Déclaration de l'Ambassadeur Idriss Jazaïry, à la 7ème conférence ministérielle de l'OMC: «L’OMC, le système commercial multilatéral et l’environnement économique mondial actuel », Genève du 30 / 11 au 02 / 12 / 2009

 

 

Monsieur le Président,

Mesdames et Messieurs les Ministres,

Excellences,

 

Monsieur le Président,

 

Je m’exprime au nom de M. le Ministre du Commerce qui ne peut être avec nous ce jour. Bien évidement, j’aurais souhaité le faire en langue arabe, langue qui est reconnue dans toutes les organisations internationales à vocation universelle mais qui n’est pas encore institutionnalisée à l’OMC.

                            

Monsieur le Président,

 

Ma délégation estime que cette Conférence doit s’ériger en vecteur important de la promotion du développement et de l’intégration des pays en développement dans le commerce mondial.

   

Ebranlé par une crise économique et financière mondiale d’une exceptionnelle gravité, le monde actuel, après s’être laissé bercer dans une exubérance libertaire aveugle, subit du fait des excès spéculatifs des pays riches une récession généralisée dont les pays les plus vulnérables subissent des conséquences exacerbées. Les uns sont affectés dans leur bien-être tandis que les autres le sont dans leur survie.

 

 

 

 

De par sa contagion globale et les défis qu’elle impose, la crise actuelle requiert des réponses collectives, passant par le renforcement de la gouvernance régionale et internationale.

 

Monsieur le Président,

Dans le but de renforcer le système commercial multilatéral, cette 7ème Conférence nous donne l’occasion d’engager une réflexion collective sur certaines questions systémiques. Dans ce contexte, l’Algérie estime que le processus d’accession à l’OMC nécessite l’élaboration de règles visant à le rendre souple, transparent, rapide et comportant un traitement différencié pour les pays accédants à l’OMC en fonction de leur niveau de développement.

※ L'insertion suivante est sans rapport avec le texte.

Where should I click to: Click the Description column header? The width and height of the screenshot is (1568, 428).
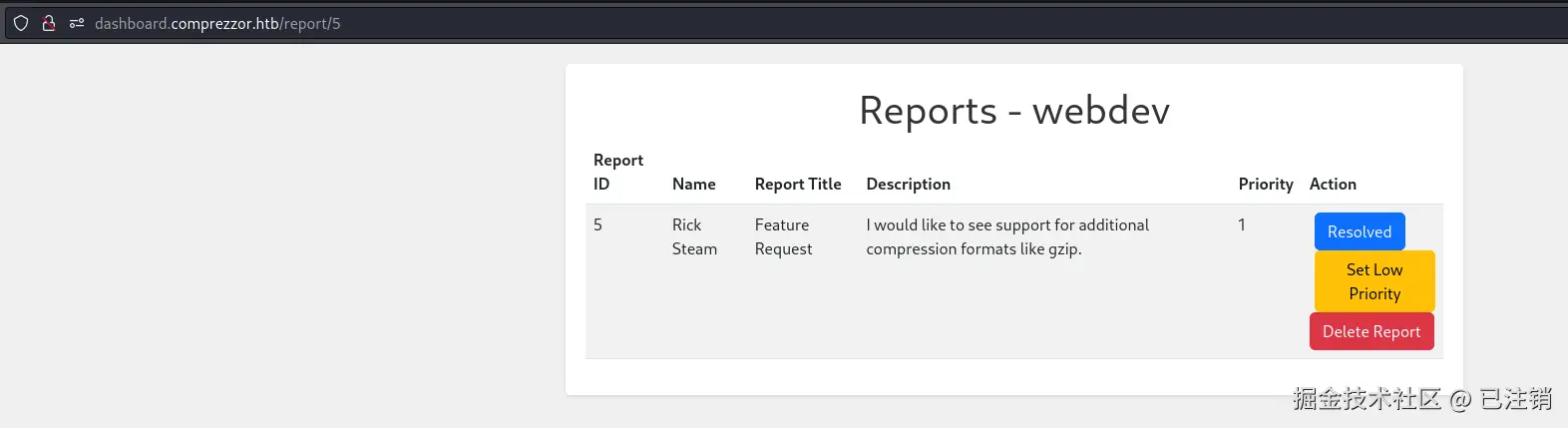[x=908, y=184]

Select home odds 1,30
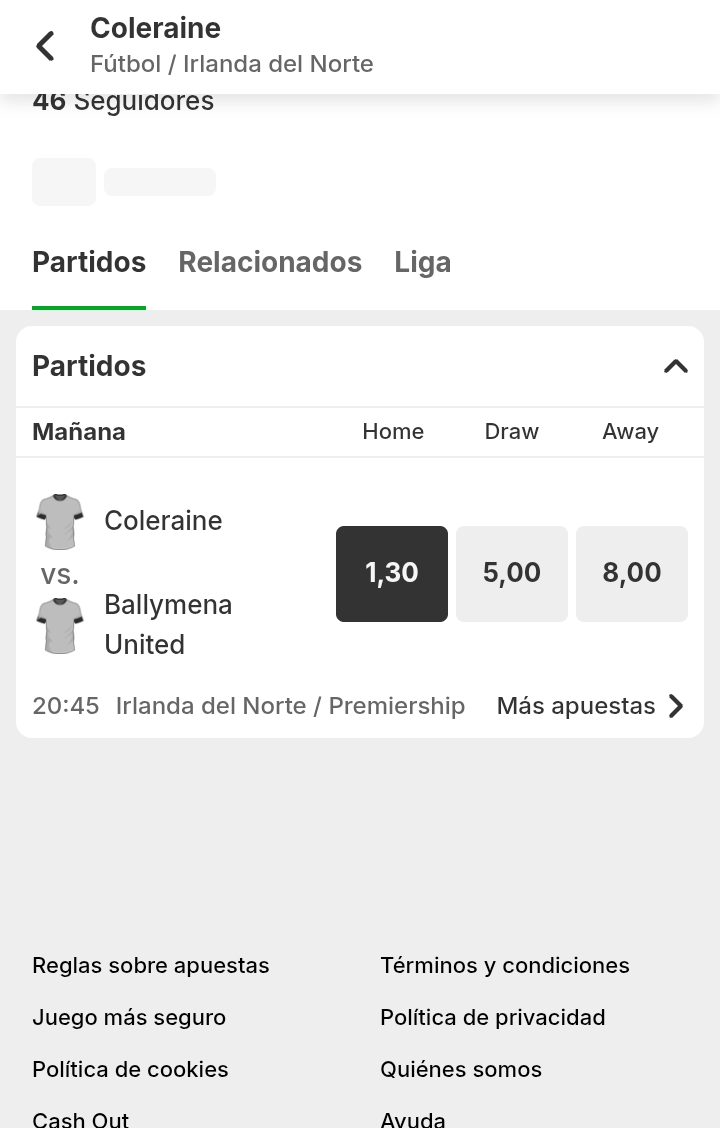392,573
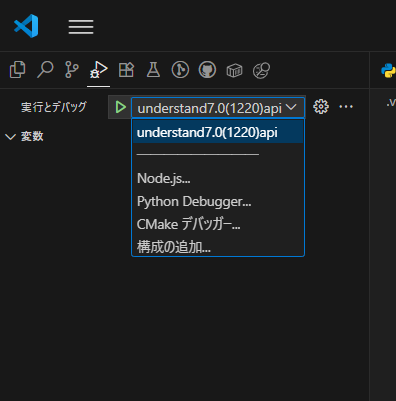Open the hamburger application menu
The height and width of the screenshot is (401, 396).
[81, 27]
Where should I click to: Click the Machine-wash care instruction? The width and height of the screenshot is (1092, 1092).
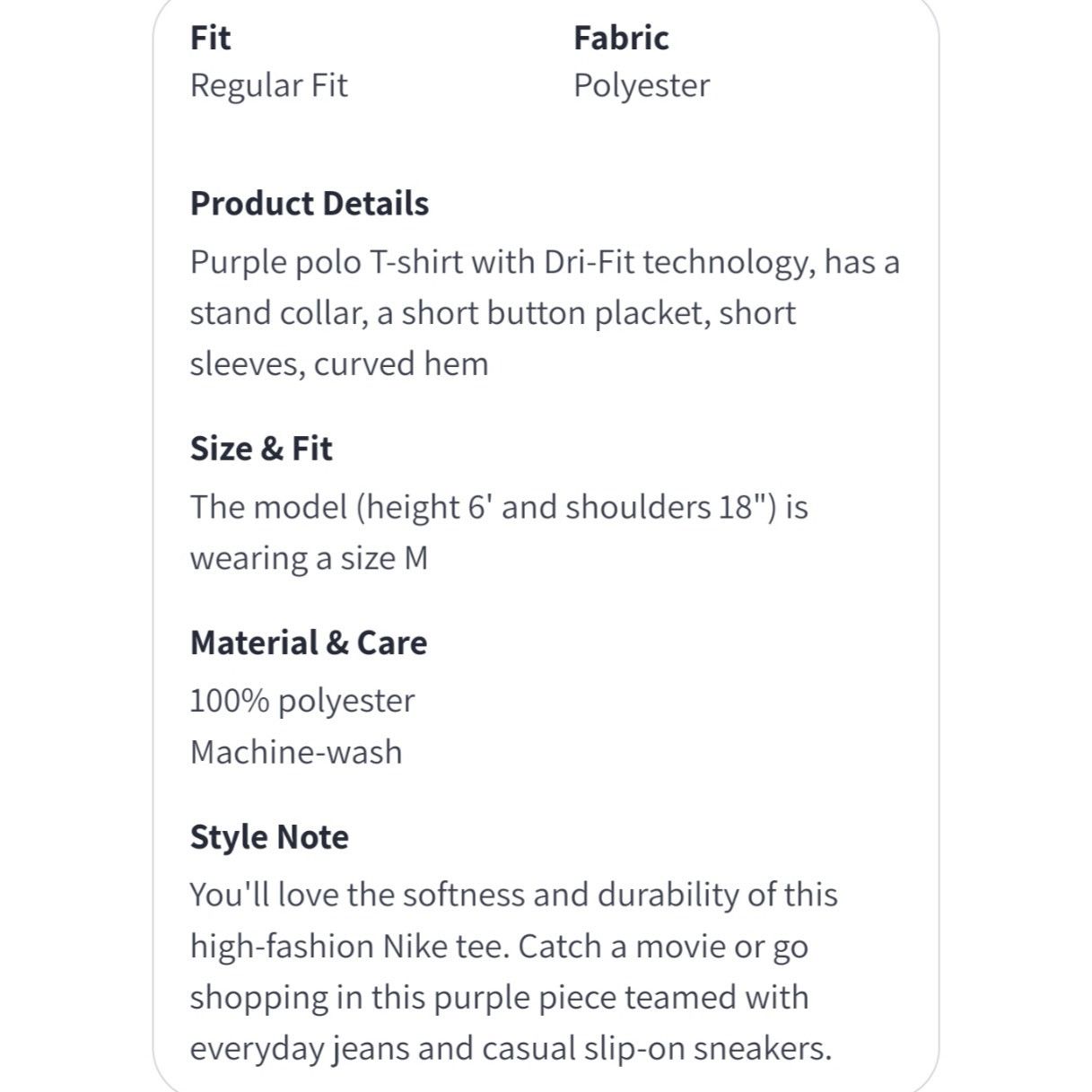click(296, 753)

L’absence de règles clairement définies en matière d’accession est paradoxale vu la vocation de l’OMC à introduire des règles universelles dans le fonctionnement du système commercial international.

Or, curieusement, l’Article XII de l’Accord de Marrakech régissant le processus d’accession ne fournit aucune indication sur les conditions à convenir pour l’accession et laisse aux membres la latitude de déterminer ces conditions au gré des négociations.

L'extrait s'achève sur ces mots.